A Forest des enfants bruxellois et des petits migrants apprennent à se connaître en jouant

Image d'illustration: le projet Lab 31, une référence à l’article 31 de la Convention internationale des droits de l’enfant qui consacre le droit aux enfants de jouer.
Image d'illustration: le projet Lab 31, une référence à l’article 31 de la Convention internationale des droits de l’enfant qui consacre le droit aux enfants de jouer. - © SEBASTIEN BOZON - AFP

Comment aider des jeunes migrants à tisser des relations sociales avec des locaux, à s'exprimer sans forcément maîtriser la langue ? Réponse : par le jeu. Depuis 5 mois, des enfants bruxellois et des migrants jouent ensemble les mercredis après-midi à Forest. C'est le projet Lab 31, en référence à l’article 31 de la Convention internationale des droits de l’enfant qui consacre le droit aux enfants de jouer.

 

C'est autour d'un «Puissance 4» géant, d'un jeu de Question-Réponse ou encore d'un jeu d'adresse que tout a commencé.

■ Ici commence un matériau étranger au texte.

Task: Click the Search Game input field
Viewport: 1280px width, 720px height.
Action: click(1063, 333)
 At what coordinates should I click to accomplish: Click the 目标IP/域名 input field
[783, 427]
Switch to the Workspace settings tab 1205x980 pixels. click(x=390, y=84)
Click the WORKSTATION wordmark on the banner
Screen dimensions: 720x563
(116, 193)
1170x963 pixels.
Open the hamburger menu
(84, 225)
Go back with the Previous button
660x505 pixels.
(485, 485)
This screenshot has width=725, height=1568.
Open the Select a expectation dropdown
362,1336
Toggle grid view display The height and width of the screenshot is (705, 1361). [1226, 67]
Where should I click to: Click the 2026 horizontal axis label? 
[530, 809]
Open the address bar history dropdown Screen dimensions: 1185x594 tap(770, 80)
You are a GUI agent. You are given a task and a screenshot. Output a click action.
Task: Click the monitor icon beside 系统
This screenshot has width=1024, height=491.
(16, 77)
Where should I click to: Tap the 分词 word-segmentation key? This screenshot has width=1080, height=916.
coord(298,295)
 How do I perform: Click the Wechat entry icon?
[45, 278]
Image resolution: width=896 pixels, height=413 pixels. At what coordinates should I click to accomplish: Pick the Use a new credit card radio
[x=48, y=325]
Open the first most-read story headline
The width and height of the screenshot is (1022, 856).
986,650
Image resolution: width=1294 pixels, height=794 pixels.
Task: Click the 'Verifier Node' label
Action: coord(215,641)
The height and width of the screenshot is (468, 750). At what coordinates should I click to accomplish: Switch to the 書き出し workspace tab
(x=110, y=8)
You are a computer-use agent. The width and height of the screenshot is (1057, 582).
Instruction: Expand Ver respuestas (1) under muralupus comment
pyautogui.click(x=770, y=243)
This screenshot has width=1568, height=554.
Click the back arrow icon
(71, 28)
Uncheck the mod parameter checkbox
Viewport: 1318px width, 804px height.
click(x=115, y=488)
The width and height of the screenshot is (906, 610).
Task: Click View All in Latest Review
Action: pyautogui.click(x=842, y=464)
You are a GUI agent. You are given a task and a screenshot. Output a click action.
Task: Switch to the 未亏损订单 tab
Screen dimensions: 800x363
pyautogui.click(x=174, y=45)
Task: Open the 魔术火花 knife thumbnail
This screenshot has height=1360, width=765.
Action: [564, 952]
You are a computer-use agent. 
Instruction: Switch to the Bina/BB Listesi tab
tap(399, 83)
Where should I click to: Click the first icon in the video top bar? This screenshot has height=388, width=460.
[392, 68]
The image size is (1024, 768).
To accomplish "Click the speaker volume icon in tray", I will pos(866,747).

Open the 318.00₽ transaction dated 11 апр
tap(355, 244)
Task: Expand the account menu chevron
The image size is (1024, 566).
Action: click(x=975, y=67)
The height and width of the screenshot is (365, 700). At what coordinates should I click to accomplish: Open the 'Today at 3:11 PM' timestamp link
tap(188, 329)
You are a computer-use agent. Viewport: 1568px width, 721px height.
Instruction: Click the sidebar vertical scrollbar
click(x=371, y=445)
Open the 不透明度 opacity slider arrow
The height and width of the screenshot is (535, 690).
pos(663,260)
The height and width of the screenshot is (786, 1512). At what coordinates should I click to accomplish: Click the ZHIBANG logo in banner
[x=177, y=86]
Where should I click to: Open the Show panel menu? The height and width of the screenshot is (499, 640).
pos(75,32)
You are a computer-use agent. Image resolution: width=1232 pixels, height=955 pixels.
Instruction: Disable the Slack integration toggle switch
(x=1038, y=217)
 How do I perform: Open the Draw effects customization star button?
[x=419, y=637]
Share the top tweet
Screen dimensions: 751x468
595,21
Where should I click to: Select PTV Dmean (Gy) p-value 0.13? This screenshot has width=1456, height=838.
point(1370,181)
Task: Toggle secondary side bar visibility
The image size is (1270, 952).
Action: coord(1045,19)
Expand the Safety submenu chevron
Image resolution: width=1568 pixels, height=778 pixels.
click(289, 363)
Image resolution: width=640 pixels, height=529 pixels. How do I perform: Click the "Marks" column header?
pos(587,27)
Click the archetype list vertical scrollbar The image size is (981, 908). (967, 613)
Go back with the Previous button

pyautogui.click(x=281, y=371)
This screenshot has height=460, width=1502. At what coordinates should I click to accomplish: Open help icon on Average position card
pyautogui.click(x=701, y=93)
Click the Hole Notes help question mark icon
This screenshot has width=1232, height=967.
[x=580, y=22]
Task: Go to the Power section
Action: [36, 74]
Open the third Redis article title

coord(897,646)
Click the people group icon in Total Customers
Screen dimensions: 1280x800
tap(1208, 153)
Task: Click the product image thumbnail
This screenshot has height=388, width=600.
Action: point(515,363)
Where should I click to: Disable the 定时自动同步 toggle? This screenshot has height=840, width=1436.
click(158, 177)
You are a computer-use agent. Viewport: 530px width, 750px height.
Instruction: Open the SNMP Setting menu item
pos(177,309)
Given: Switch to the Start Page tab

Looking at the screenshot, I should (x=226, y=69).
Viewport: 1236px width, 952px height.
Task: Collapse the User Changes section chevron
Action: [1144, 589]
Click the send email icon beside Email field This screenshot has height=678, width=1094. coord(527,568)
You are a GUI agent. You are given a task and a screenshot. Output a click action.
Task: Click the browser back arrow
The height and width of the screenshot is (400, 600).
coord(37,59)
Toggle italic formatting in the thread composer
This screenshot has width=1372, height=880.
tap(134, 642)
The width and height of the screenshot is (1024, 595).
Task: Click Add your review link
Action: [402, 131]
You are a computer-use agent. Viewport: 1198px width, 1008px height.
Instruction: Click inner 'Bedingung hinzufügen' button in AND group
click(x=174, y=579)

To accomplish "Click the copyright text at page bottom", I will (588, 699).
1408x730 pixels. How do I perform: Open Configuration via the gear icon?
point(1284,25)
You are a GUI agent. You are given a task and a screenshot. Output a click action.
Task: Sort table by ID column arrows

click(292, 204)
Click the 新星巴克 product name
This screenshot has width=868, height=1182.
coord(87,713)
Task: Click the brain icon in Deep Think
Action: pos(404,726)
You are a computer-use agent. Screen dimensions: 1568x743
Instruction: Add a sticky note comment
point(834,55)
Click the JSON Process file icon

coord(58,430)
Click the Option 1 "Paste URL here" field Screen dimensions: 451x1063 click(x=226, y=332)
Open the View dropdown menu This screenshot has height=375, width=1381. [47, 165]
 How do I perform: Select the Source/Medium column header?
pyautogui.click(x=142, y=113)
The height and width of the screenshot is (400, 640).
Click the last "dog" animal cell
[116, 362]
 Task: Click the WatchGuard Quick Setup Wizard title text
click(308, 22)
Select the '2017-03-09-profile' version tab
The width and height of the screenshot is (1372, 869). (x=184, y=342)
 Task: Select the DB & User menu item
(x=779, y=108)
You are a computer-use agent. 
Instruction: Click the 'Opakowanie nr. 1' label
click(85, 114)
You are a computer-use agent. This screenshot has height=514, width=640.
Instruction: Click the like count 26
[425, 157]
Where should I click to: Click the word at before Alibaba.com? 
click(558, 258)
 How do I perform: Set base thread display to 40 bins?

Les copains et copines que Yasmine, Basma et les autres se sont faits pendant les 15 séances ne sont pas là aujourd'hui. Mais elles les retrouveront peut-être plus tard. C'est d'ailleurs l'un des objectifs de l’initiative, comme l’explique Giovanna Piazza, la coordinatrice du projet Lab 31 pour le CPAS de Forest :

«l’Idée c’est de tisser des liens entre les enfants et de faire en sorte qu'ils puissent se rencontrer, se parler, dans l’idée de combattre les stéréotypes, les préjugés liés aux migrants. »

Pour Dimitri Fraison, du collectif Umoya qui a animé les enfants, les objectifs ont visiblement été atteints : «On a eu de très belles images d’enfants qui partagent du quotidien et qui discutent de leurs familles. D’autres qui traduisent. On a noté beaucoup de solidarité qui se vivait de manière très naturelle entre les enfants».

Les initiateurs de ce projet espèrent qu'il pourra servir à l'avenir de modèle et être reproduit dans le milieu associatif.